ASSIGNMENT: The pictures stay out; all of the data is to be printed exactly.

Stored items
::::

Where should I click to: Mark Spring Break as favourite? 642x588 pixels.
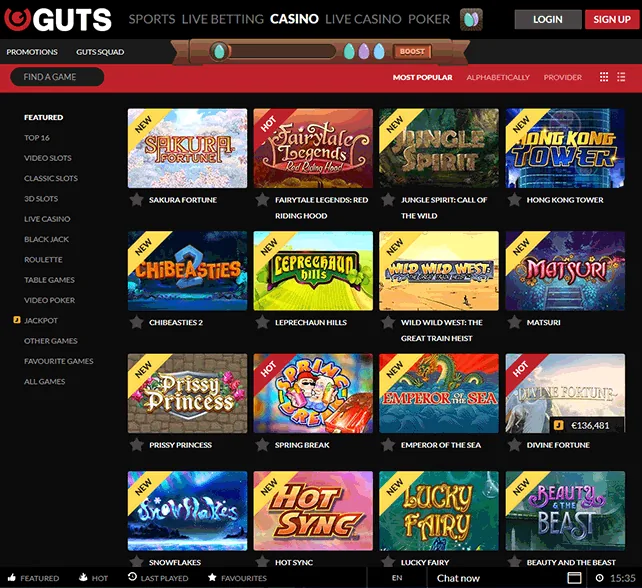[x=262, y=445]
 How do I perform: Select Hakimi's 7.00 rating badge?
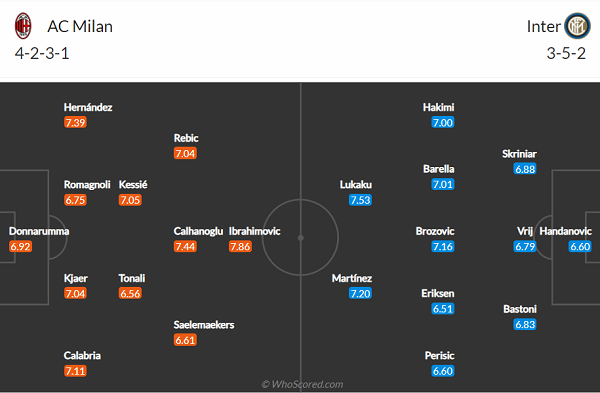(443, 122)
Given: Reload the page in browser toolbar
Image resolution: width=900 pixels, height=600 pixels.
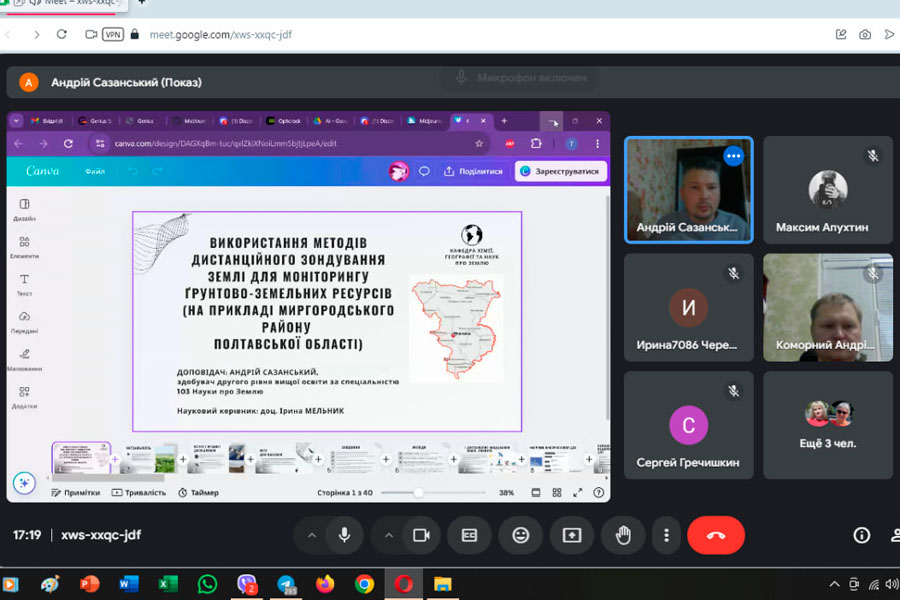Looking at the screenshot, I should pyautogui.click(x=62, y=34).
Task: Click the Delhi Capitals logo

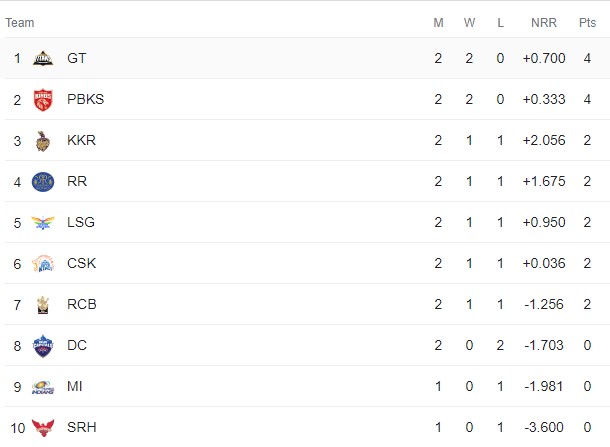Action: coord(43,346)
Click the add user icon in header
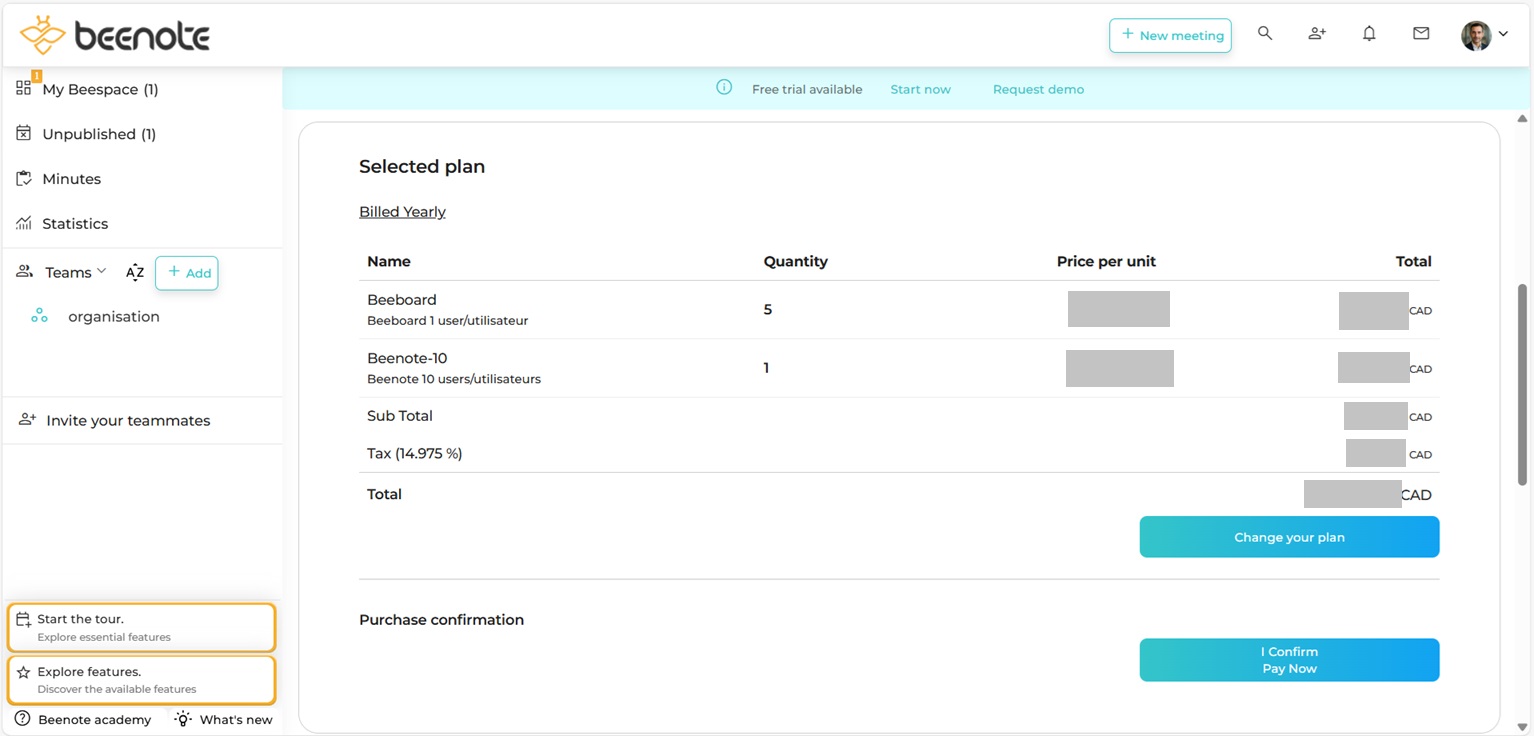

::::

RESPONSE TO THIS TASK:
Where should I click to: Mark Spring Break as favourite? 642x588 pixels.
[x=262, y=445]
 How do I perform: Select Hakimi's 7.00 rating badge?
(443, 122)
Given: Reload the page in browser toolbar
Image resolution: width=900 pixels, height=600 pixels.
Looking at the screenshot, I should pyautogui.click(x=62, y=34).
Task: Click the Delhi Capitals logo

Action: coord(43,346)
Click the add user icon in header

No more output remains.